Short Circuit

Three revved-up workouts that are anything but routine.
When it comes to losing weight, strengthening muscles, and improving overall fitness, recent studies suggest that minutes- or even seconds-long intervals of all-out exercise trump Sisyphean huffing and puffing on a stationary bike or treadmill for hours on end. In the valley, three popular high-intensity interval training classes offer different ways to achieve the same goal: a leaner, stronger, fitter you, in less time than you might expect.
CROSSFIT
When you walk into Crosstraining Fitness Vail for the hourlong Workout of the Day (WOD), be prepared to work. After a 15-minute warm-up of plank holds, sit-ups, Supermans, squats, and jumping rope, the WOD begins. Although the routine varies, the typical Crossfit WOD circuit cycles through three or four stations, completed in 20 to 30 minutes.

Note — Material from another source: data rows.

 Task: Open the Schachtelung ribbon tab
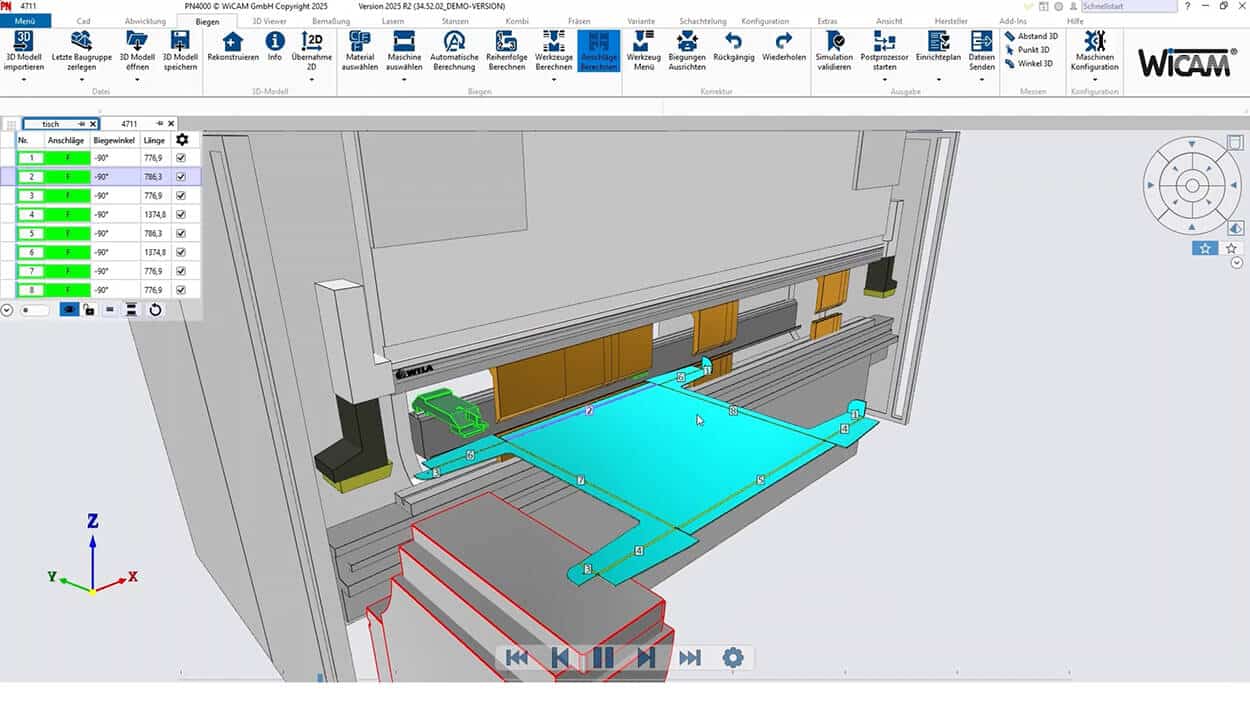pyautogui.click(x=703, y=21)

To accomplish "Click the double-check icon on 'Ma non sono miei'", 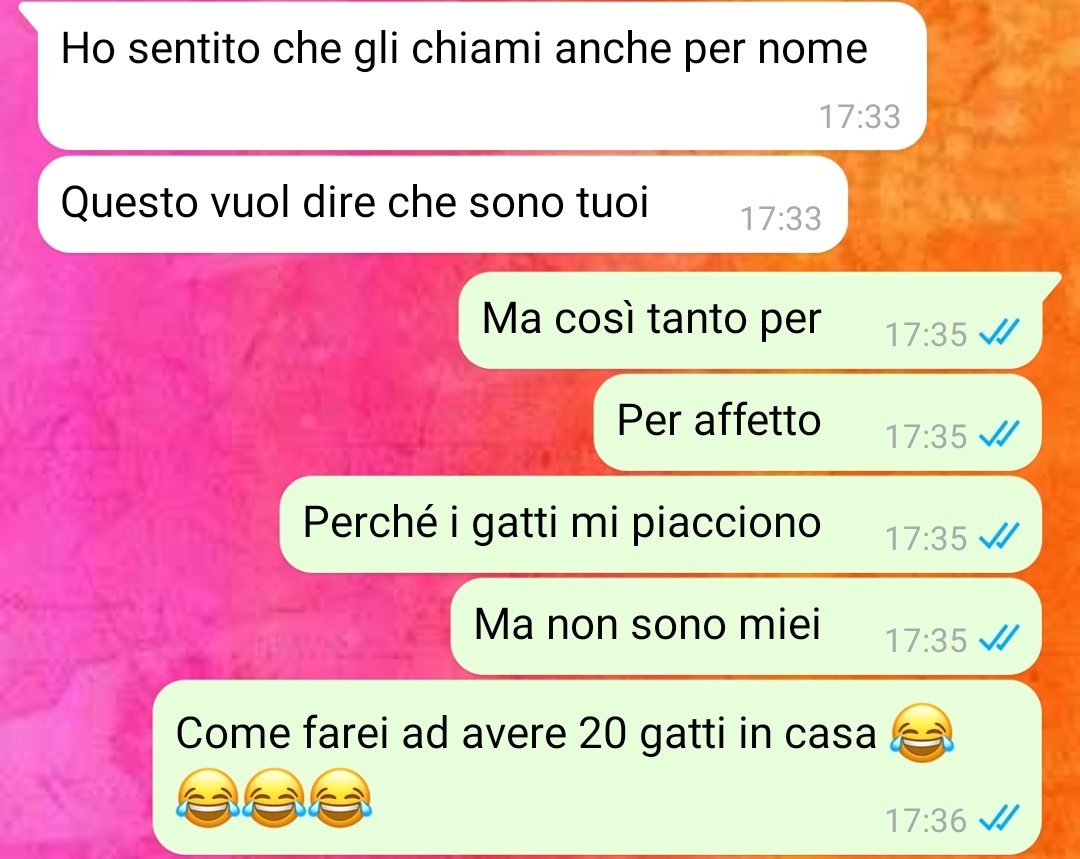I will click(x=999, y=639).
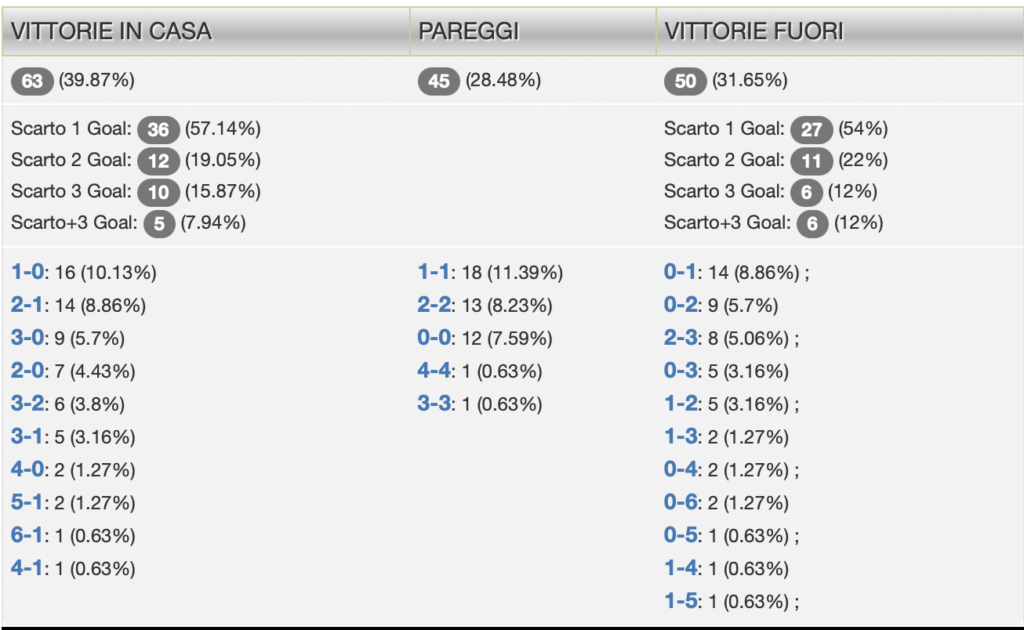Click the 50 away wins badge

pos(685,81)
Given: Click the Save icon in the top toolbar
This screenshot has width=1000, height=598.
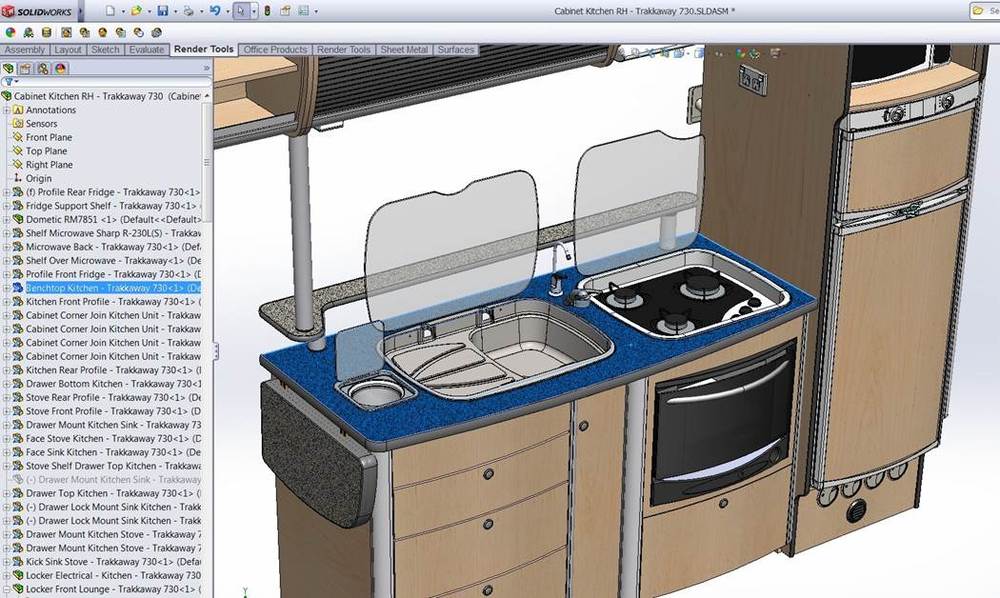Looking at the screenshot, I should coord(162,11).
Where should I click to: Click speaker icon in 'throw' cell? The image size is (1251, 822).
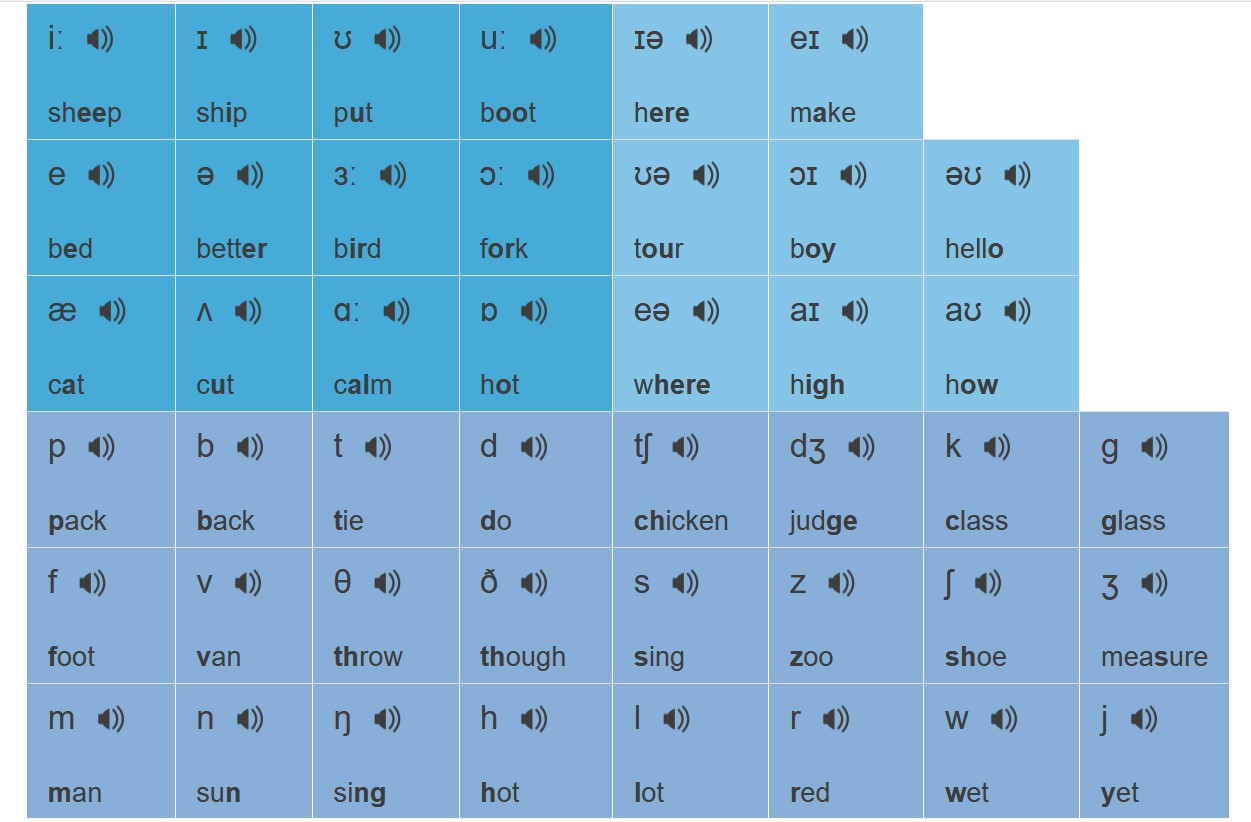pyautogui.click(x=387, y=583)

The first might be cardio (running, rowing, or jumping). The second, an exercise using your own body weight (e.g., push-ups, pull-ups, burpees). Then there’s weight lifting (clean-and-jerk lifts, power squats, dead lifts), which sets Crossfit apart from other types of high-intensity interval training. Finally, and most intensely, props (e.g., pulling a heavy sled across the floor or carrying an enormous concrete stone on your shoulders) that make you feel—and ultimately act—like you have superhero powers.
“Our mantra is ‘Fear less, live more,’” says Crossfit Vail co-owner Melissa Matthews. “The idea is to put things in front of you that you thought you could never do, so you can go out and do things—hiking, rock climbing, doing a big jump on your skis.”
TABATA
Based on a training regimen for Olympic speed skaters developed by Japanese exercise physiologist Izumi Tabata, Debbie Plath’s class at the Westin is geared toward ramping up cardiovascular capacity via intense, 20-second bursts of exercise interspersed with 10 seconds of rest.
The class is centered on a routine of four exercises (e.g., step climbs, burpees, push-ups, squat curls). Plath cues a fast-tempo techno track and blows her whistle, and participants bang out as many repetitions as they can for 20 seconds, rest for 10 seconds, then begin the next exercise. Once everybody has cycled through all four exercises twice, the first four-minute “Tabata” (circuit) is over. After 30 seconds of rest, the next Tabata begins. And the cycle repeats, until the eighth Tabata is complete. To put things into perspective: at most gyms, Tabata workouts end after just one full circuit.
“Everyone is actually really energized at the end of class,” says Plath, who explains that the goal of Tabata is increasing aerobic and anaerobic fitness, which is ideal for sports like skiing, which (especially if powder is involved) requires both. “You’re getting your cardio bursts, your arms, your legs—a lot out of a small amount of time. Tabata is not a tra-la-la-type exercise. It’s go! Go! Go! Go!”
MANIC TRAINING
The name might evoke an image of an iron-pumping Tasmanian Devil wearing a wife beater, but Manic Training is more cerebral than you’d think.
Also based around high-intensity intervals of everything from burpees to side planks, the Manic routine involves a 10-minute warm-up, a 10-minute exercise demonstration, and 40 minutes of high-intensity movement. As with Crossfit and Tabata, no two classes are ever the same. Weekdays, intervals might be 30 seconds of box jumps followed by 10 seconds of rest, one minute of holding a side plank followed by 30 seconds of rest. Saturday classes involve nonstop intervals of perhaps a dozen exercises. Weight is added for extra difficulty, and some exercises—such as pushing or pulling a weighted sled—are done with a partner.
“There’s a healthy team aspect in a lot of our workouts,” says Manic Training Vail Valley instructor John Mark Seelig. “You’re fighting hard together. Everyone is suffering.” There’s also a “risk-reward” component to Manic—if you can’t do 10 burpees in a minute, for example, you’ll have to do 40 extra. “The idea is to tell yourself, ‘I can push further,’” Seelig adds, “to go beyond where you would have typically given up.”